# What to produce:
Each line of the data below that holds the word "height" is to be reported in full.

# Data for analysis:
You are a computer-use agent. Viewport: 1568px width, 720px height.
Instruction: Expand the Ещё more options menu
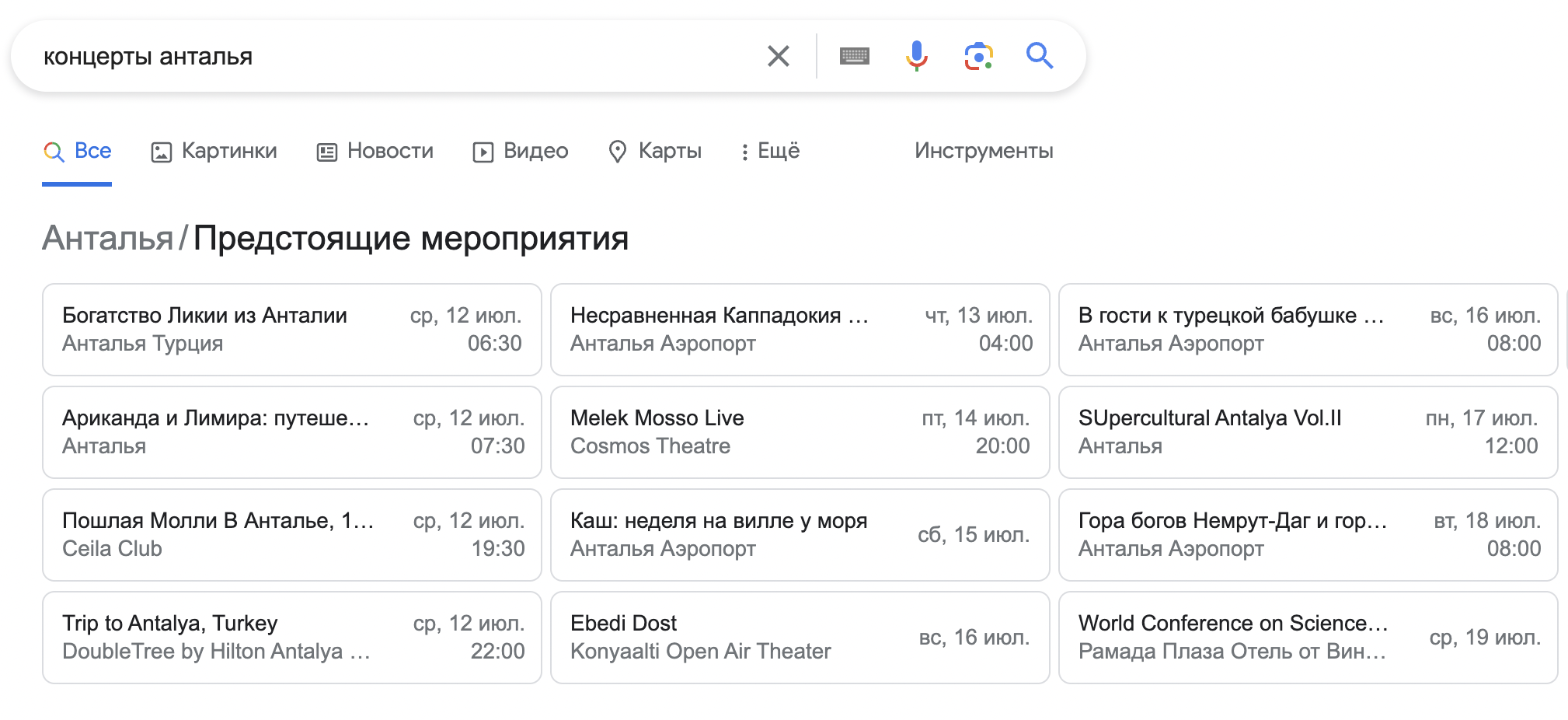click(x=769, y=151)
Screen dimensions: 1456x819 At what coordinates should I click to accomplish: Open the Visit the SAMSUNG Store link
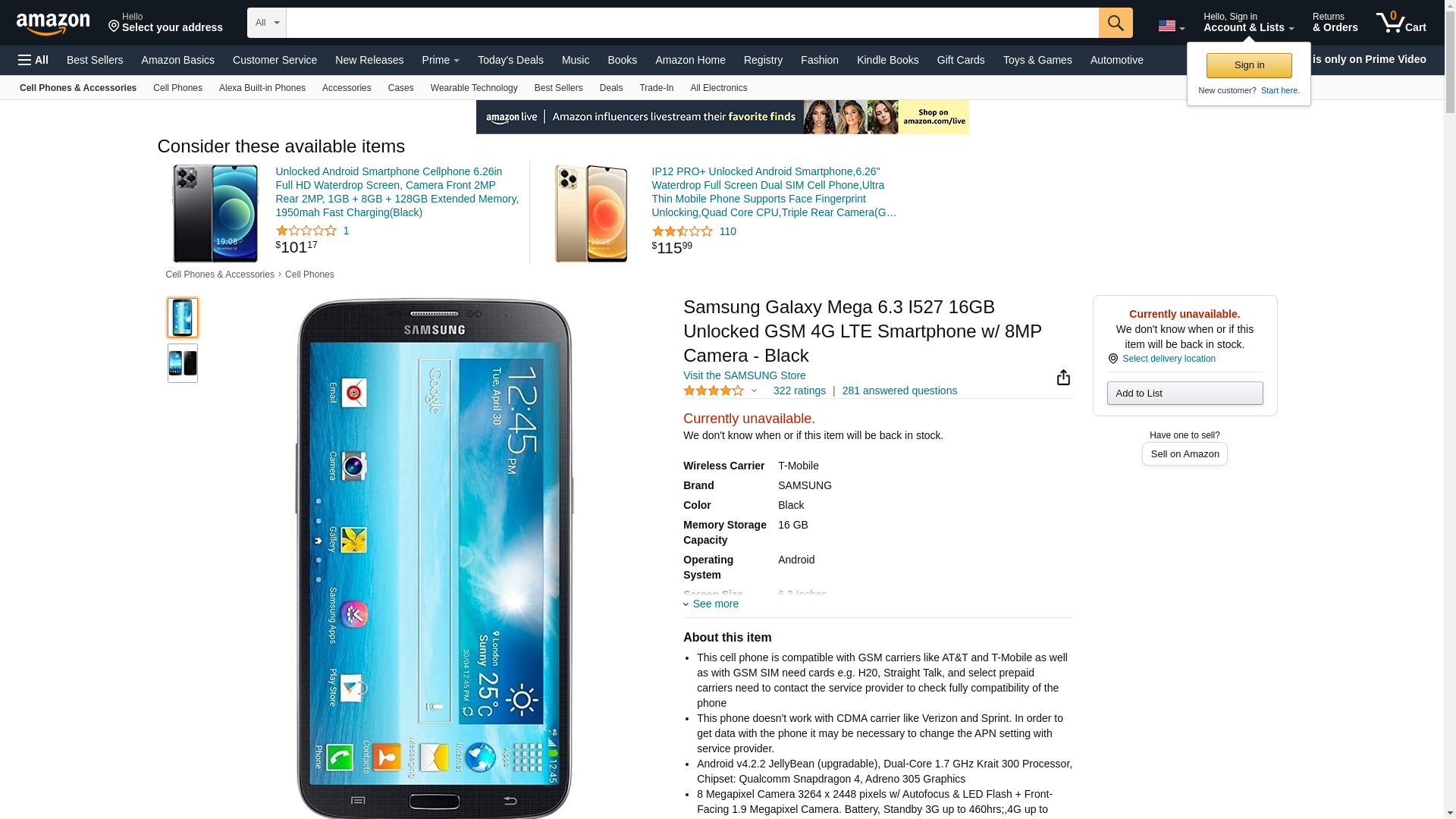(744, 375)
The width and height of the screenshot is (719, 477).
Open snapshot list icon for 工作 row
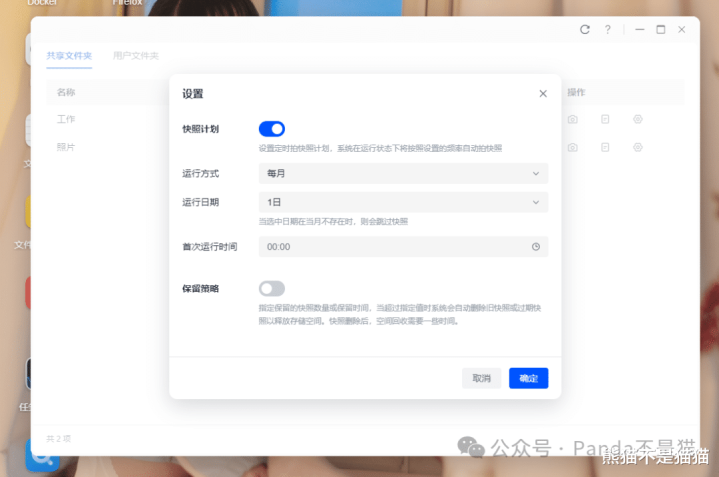pos(605,119)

# Response area:
You are a computer-use agent. Viewport: 1568px width, 720px height.
The width and height of the screenshot is (719, 477).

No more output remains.